The risk of acquiring a SM are as follows: (I) all patients have a history of glucocorticoid use. The dosage of glucocorticoid that can cause myopathy varies widely among patients (10). There have been reports of acute SM with small doses of steroid hormones at home and abroad (15,16), especially for fluorinated steroid compounds which are more likely to cause SM than non-fluorinated formulations (1,10); (II) a history of hospitalization in intensive care unit (ICU); (III) the elderly, patients with cancer, respiratory distress syndrome, and those who are physically inactive and in negative nitrogen balance at the onset of glucocorticoid treatment (10).

The diagnosis of SM is a clinical diagnosis. At present, there are various methods of auxiliary examination for SM. Muscle biopsy reveals non-specific type II fiber atrophy and a significant lack of necrosis or regeneration (1,17,18). In most SM patients, needle electromyography (EMG) is normal. Only in few patients, EMG reveals a mild reduction of the amplitude of the motor unit action potentials with low-grade spontaneous activity (18). Magnetic resonance imaging (MRI) is another recent tool for the investigation of myopathy, but no study has been conducted to investigate the usefulness of MRI for diagnosis and monitoring of SM up to now. Laboratory tests may show elevated levels of serum CK, as well as significant increases in urinary creatine and 3-methyl-histidine, but no reliable biomarker that could be utilized in clinical and research settings to identify SM, track its progression, and monitor its response to interventions is available currently (9).

In patients with SM, the utilization of glucocorticoids should be discontinued or reduced, except the clinical status of the patient contra-indicates such a change (10).

The clinical manifestations and laboratory tests of our patient were partly similar to dermatomyositis, but mostly consistent with the characteristics of SM. In clinical practice, the differentiation of these two diseases is very important and directly related to the prognosis of patients (10), so we reviewed the relevant literature for differentiation, as is shown in Table 1.

____________

> EXERCISE REQUIREMENTS: Print everything in the clinical excerpt on SM from "In patients with" down to "in Table 1.", word for word.

____________

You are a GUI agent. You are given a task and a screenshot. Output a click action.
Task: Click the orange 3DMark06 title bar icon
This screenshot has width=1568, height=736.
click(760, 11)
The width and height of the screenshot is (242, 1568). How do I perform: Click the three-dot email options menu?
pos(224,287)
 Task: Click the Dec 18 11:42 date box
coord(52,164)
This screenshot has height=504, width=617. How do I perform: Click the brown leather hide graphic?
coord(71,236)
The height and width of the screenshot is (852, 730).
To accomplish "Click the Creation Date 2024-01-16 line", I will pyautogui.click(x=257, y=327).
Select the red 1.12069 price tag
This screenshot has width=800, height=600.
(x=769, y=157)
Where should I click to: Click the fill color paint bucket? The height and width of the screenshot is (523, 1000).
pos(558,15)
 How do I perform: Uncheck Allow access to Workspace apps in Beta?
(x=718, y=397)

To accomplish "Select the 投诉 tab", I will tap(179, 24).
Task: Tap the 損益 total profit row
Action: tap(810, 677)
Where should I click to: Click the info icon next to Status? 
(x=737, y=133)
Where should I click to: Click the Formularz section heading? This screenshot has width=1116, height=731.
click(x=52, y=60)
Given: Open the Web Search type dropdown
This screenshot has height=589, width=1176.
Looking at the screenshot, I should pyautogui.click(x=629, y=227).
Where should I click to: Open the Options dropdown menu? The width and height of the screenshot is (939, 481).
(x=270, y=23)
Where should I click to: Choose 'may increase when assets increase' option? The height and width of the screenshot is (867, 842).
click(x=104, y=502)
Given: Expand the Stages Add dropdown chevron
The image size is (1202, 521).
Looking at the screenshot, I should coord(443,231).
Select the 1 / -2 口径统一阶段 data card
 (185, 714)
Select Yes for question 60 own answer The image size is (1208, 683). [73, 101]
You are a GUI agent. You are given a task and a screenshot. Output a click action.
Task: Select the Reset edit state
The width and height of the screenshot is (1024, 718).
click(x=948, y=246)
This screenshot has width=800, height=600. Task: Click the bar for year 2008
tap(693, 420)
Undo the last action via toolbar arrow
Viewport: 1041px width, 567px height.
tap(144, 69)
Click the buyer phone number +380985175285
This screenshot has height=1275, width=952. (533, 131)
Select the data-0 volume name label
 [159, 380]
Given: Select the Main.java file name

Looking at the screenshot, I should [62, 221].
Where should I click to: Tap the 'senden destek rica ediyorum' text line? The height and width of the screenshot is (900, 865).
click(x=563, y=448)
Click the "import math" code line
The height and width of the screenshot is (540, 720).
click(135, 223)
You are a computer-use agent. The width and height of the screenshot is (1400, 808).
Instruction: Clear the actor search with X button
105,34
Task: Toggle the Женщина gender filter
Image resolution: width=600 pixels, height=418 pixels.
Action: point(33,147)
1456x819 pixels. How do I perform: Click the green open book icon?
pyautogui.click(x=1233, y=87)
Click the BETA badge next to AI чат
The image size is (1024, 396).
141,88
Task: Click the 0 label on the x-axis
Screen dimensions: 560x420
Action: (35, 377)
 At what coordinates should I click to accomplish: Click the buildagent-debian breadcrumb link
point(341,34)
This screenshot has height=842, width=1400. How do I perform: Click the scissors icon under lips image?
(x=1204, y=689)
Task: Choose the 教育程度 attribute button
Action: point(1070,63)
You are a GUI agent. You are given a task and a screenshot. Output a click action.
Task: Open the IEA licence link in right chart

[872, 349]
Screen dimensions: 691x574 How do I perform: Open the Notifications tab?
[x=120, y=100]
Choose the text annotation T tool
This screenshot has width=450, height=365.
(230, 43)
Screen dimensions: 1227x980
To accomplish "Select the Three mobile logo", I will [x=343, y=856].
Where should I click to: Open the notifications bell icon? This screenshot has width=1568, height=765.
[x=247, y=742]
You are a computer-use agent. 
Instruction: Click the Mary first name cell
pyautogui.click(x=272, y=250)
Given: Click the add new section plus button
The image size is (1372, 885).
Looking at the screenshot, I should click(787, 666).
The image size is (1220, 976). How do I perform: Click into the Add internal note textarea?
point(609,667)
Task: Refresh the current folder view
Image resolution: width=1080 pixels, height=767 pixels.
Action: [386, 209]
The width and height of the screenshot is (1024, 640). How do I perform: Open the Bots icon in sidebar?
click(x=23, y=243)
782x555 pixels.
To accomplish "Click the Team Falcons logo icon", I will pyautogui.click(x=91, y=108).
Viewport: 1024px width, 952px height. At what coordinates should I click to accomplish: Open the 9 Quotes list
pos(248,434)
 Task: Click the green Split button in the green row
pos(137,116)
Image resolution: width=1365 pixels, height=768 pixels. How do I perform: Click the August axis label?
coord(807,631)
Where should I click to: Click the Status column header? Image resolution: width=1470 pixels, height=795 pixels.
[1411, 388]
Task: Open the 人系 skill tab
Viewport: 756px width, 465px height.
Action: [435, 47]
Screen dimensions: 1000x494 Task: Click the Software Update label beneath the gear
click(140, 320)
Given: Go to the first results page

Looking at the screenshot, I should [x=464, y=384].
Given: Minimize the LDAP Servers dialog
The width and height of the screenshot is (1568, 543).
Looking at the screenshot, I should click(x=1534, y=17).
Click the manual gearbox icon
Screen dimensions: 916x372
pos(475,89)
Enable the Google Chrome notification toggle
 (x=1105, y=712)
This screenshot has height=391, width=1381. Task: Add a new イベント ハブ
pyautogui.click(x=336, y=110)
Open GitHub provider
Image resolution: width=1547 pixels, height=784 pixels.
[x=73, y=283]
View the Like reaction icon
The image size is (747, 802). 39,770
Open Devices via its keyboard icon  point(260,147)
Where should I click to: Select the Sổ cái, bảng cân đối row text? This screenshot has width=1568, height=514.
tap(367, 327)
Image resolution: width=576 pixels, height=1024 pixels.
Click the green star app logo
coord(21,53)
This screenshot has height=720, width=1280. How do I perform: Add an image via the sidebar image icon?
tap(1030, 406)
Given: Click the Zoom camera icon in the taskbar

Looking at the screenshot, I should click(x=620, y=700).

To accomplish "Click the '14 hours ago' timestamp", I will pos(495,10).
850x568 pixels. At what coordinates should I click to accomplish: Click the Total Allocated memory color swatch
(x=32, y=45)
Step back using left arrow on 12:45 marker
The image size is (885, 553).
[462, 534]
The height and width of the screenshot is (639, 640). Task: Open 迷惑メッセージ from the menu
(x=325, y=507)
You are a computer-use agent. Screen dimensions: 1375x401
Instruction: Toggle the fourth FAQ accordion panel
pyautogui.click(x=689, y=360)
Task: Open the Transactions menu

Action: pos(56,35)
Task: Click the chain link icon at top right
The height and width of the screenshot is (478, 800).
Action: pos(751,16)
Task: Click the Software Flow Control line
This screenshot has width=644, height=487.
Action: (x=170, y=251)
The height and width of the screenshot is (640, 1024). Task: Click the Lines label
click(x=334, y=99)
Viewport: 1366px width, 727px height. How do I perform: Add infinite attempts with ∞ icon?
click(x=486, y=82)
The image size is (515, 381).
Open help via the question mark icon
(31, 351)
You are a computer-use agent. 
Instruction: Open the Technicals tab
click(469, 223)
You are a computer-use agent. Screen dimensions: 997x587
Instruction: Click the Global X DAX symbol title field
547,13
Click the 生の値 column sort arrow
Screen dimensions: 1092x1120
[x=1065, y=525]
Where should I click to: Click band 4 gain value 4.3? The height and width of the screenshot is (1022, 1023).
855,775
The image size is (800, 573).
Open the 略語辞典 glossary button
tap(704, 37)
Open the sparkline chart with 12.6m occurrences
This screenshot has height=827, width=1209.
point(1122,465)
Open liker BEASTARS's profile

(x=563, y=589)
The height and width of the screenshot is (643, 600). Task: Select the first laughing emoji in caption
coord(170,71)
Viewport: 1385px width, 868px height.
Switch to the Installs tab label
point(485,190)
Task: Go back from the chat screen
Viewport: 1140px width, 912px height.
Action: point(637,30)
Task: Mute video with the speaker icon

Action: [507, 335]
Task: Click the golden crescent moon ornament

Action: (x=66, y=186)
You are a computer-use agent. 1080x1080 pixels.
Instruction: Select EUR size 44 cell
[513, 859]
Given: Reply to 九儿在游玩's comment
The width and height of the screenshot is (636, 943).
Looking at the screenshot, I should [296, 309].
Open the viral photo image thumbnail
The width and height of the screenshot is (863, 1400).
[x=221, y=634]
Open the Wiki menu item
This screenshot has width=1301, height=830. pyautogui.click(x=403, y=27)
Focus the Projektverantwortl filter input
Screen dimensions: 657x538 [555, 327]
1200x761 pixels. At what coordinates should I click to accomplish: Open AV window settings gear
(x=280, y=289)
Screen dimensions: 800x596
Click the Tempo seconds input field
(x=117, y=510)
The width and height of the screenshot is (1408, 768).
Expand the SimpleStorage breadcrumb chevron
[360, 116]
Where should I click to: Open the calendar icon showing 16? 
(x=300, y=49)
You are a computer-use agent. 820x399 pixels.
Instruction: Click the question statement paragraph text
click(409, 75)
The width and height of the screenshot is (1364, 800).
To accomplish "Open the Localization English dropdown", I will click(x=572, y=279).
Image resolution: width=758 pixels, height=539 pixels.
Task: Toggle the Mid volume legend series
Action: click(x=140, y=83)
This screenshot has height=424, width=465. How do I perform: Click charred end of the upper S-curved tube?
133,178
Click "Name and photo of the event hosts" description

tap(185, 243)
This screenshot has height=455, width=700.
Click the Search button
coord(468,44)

____________

> SOLUTION FOR THIS PROBLEM:
In patients with SM, the utilization of glucocorticoids should be discontinued or reduced, except the clinical status of the patient contra-indicates such a change (10).

The clinical manifestations and laboratory tests of our patient were partly similar to dermatomyositis, but mostly consistent with the characteristics of SM. In clinical practice, the differentiation of these two diseases is very important and directly related to the prognosis of patients (10), so we reviewed the relevant literature for differentiation, as is shown in Table 1.